If we progressed the slide, we would see that the presidential election last time was extraordinarily close. I’ll let you read the numbers, but let me, let me read you what it means to people. A few 100,000 people in a few states were the margin of victory for the president into the United States last time. There have been other times it’s been similarly close. And I think everybody expects that this election upcoming will be singularly close. But 10 days out from the election, the American electorate is going to break in favor of former Vice President Biden or current President Trump. Those are the two nominees that we’re going to have. And when we look at the states, we know which states are going to be in play again, in all likelihood. But what we can also see is the possibility that there could be a larger sweep. Had the President come up for reelection in 2018, it was a very bad year to be a Republican, as witnessed the very large number of house seats that turned and how that transformed the House of Representatives.

So let’s go forward for a minute. I’m going to show you, the administration has had an unprecedentedly high turnover and still has a number of positions open, not because the Senate’s failed to confirm them, but because the nominations are the second round or waiting, where you have actings in place. So it’s an unprecedented administration with regard to turn over. But let’s look at the turnover in Congress in the next slide.

The turnover in Congress is pretty amazing as well. We began Congress with 83 new members. So a very, very large number. We already know that there’s 20 something Republicans not running for reelection. In one state there’s a Texodus of six Republican members of incumbents in the House leaving. And so, the level of change that we’re seeing in an attenuated Republican caucus in the House, there’s still 12-15% of the members voluntarily leaving. And with the Democrats, you know, coming in, there are a lot of people who won very difficult purple or even red districts that are running for reelection for the first time and our highly vulnerable. So as we look at the bills that are coming, and at the activity, you can see why the stakes are such extraordinarily high stakes for the President and his administration, for the vice president, Biden, running, and for the members of Congress.

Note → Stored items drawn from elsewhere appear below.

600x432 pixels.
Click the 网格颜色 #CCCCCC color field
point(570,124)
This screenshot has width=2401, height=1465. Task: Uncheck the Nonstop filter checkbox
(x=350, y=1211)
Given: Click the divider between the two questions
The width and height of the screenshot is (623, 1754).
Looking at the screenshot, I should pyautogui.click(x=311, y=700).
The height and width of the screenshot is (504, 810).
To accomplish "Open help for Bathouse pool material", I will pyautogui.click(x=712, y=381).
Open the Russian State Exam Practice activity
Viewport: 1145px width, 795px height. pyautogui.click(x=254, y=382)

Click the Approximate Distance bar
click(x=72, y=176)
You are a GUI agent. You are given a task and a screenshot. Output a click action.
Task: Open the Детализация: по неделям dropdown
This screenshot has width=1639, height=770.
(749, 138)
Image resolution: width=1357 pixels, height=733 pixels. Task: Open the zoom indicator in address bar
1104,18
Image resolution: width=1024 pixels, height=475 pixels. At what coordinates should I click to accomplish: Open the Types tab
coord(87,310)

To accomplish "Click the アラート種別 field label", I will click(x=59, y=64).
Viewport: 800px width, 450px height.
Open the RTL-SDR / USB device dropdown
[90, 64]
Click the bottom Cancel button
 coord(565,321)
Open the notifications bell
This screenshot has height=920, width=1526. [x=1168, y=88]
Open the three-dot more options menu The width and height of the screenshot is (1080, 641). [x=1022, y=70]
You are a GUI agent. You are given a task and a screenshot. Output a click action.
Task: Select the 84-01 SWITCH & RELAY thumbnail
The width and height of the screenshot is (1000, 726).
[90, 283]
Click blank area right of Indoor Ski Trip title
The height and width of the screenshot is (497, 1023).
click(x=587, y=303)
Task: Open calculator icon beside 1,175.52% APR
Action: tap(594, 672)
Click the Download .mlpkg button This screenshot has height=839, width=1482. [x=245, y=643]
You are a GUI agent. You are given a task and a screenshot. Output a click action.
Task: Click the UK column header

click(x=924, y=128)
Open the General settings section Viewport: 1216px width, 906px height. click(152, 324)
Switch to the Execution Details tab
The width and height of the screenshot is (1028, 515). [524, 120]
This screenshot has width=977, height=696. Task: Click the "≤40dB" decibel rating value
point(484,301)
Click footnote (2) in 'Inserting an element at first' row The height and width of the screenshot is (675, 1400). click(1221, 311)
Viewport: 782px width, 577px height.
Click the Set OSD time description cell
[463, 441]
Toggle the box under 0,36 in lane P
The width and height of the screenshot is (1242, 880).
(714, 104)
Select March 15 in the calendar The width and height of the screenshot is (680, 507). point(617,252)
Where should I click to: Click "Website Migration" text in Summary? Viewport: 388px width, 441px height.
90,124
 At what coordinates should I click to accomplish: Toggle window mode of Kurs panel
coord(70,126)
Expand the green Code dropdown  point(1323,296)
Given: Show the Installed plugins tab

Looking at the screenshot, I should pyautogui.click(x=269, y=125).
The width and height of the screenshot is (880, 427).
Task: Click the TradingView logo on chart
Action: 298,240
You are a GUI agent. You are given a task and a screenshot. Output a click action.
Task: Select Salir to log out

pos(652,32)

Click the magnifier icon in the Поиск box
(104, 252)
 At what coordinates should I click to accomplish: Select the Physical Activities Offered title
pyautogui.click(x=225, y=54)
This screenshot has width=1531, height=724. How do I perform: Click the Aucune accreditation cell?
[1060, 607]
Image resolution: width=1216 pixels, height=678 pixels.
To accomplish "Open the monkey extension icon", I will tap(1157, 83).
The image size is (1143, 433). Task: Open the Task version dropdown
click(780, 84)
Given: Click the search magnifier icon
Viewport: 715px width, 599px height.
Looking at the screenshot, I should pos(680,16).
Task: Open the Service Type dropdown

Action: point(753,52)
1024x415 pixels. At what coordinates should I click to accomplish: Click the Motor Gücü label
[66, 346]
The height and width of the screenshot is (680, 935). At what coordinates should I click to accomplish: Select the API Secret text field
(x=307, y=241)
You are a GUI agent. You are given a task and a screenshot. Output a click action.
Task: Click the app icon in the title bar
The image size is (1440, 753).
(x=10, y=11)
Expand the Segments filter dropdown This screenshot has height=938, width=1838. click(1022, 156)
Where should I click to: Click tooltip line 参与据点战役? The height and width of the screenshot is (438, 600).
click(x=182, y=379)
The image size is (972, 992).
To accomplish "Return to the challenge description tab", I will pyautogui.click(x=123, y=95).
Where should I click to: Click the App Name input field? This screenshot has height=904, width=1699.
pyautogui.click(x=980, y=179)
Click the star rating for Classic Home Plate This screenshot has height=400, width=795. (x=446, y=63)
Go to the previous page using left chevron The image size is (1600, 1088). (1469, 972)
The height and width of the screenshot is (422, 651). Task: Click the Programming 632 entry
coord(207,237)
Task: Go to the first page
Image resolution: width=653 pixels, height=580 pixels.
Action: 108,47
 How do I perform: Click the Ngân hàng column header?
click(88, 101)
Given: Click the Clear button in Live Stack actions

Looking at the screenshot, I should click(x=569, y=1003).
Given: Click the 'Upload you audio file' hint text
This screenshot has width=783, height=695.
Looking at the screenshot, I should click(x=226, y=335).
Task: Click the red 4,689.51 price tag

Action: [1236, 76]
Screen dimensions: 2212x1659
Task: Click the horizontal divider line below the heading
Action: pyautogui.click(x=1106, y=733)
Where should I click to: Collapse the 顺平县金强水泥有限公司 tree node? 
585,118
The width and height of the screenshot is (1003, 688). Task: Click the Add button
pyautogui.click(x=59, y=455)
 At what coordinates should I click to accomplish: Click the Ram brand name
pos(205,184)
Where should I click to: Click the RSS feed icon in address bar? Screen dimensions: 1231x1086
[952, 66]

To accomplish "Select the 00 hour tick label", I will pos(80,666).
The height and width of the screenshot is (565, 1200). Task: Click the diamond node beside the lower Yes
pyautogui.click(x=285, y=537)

All of the House members are up in 1/3 of the Senate. So I have some additional information, but we’ve run a little close on time. What I’d like to do is go all the way forward to my last slide, which tells a bit of poetry.

And so the congressman’s lament, you can read for yourself, but each congressman, as they come up against the C4 bill, will be trying to decide where to place their bets and how to act. Do I go along with what a bipartisan approach would be? Or do I try and stake out a position which might be very good in my district, but is not generally good for the people of the remaining districts that have to run in competitive races? With that, I’m very grateful that you’ve given us an opportunity to speak to you this afternoon. I’m going to turn it back over to Pankit. We don’t have a great deal of time for questions, but I wish you well.

Thanks, Steve. And thanks, Evan, as well. And thank you all for joining us this afternoon. We are mindful of the time and of your time and are very appreciative of you all joining us today. It seems we have a large volume of questions that have been sent to us. It might be record for webinar series here today, so unfortunately, we won’t be able to get through them right now, but we’ll follow up with you in the coming days. And you can, of course, reach out to any of us individually with any additional questions that you might have. CLE evaluation forms along with slides from today’s presentation will be emailed to you shortly. And the New York validation code that I promised earlier is APPLE21. So again, thank you for joining us today. We hope you found our webinar helpful. We hope that your families are safe and you’re staying safe and healthy. And our next webinar series will take place next Tuesday, again 2 PM Eastern, 11 AM Pacific. Thank you very much.